Where does rock 'n' roll begin?
In
The Chitlin' Circuit and the Road to Rock 'n' Roll (W. W. Norton, 2011),
Preston Lauterbach makes a strong case for its beginnings in the backwoods and small-town juke joints, fed by big-city racketeering, of the black American South. It begins, possibly, on Indianapolis's Indiana Avenue where Denver Fergusun ran numbers, paid-off cops, and operated the Sunset Terrace. It begins, maybe, in Houston where Don Robey was the proprietor of the Bronze Peacock, oversaw a network of bars and taverns throughout Texas, Oklahoma, and Louisiana, and was a founder of the seminal Peacock Records. Maybe it began in Memphis, home of W.C. Handy, Beale Street, and the Mitchell Hotel. Or maybe it was the multitude of juke joints that littered the American South from Texas to Florida, Georgia to Chicago, in the 1930s and 40s that afforded artists such as Walter Barnes, Louis Jordan, Little Richard, and Roy Brown a series of non-stop one-nighters to ply their raunchy jumped-up versions of swing and the blues to an insatiable audience of primarily African American men and women looking for good times.

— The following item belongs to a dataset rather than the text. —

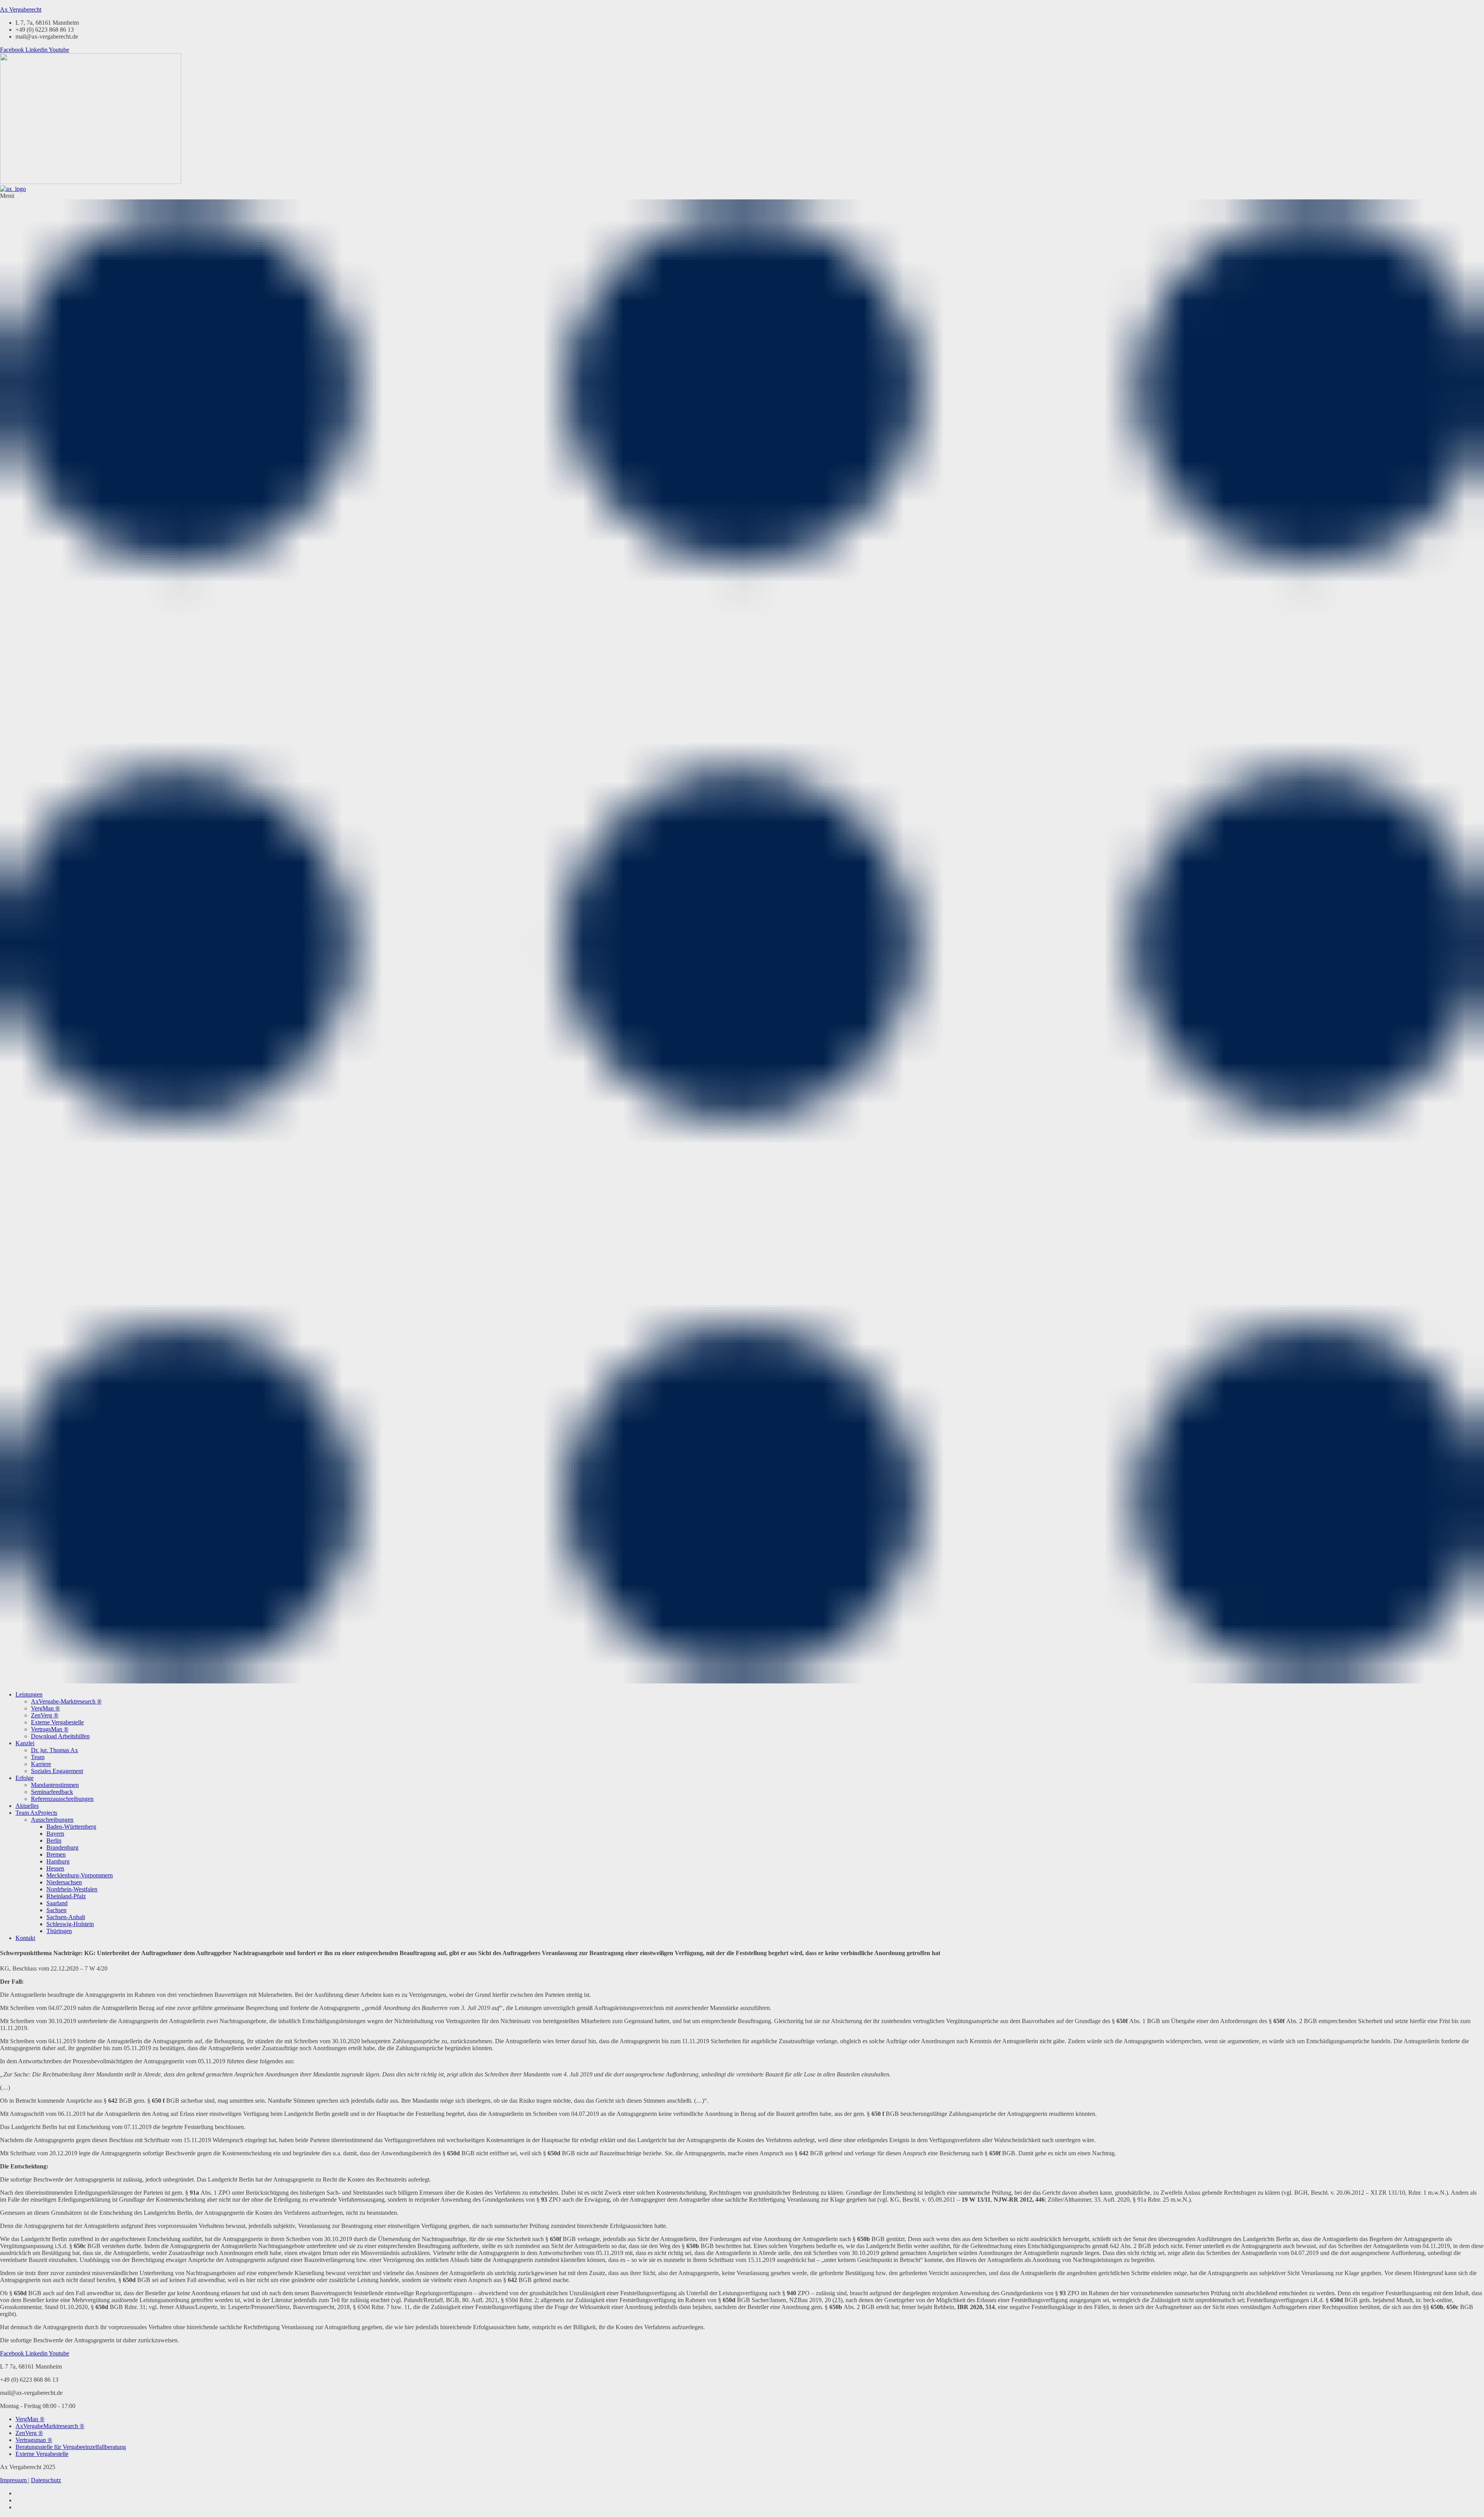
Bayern (55, 1833)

In the book Lauterbach details the Chitlin' Circuit as it was, a network of promoters, clubs, radio stations, con-men, highways and, most importantly, musicians that supported an underground artistic economy and lifestyle just beneath the surface of the mainstream music industry; a network that gave birth to rock 'n' roll.
The Chitlin' Circuit is Preston's first book. He is currently working on his second, a hustler's history of Beale Street.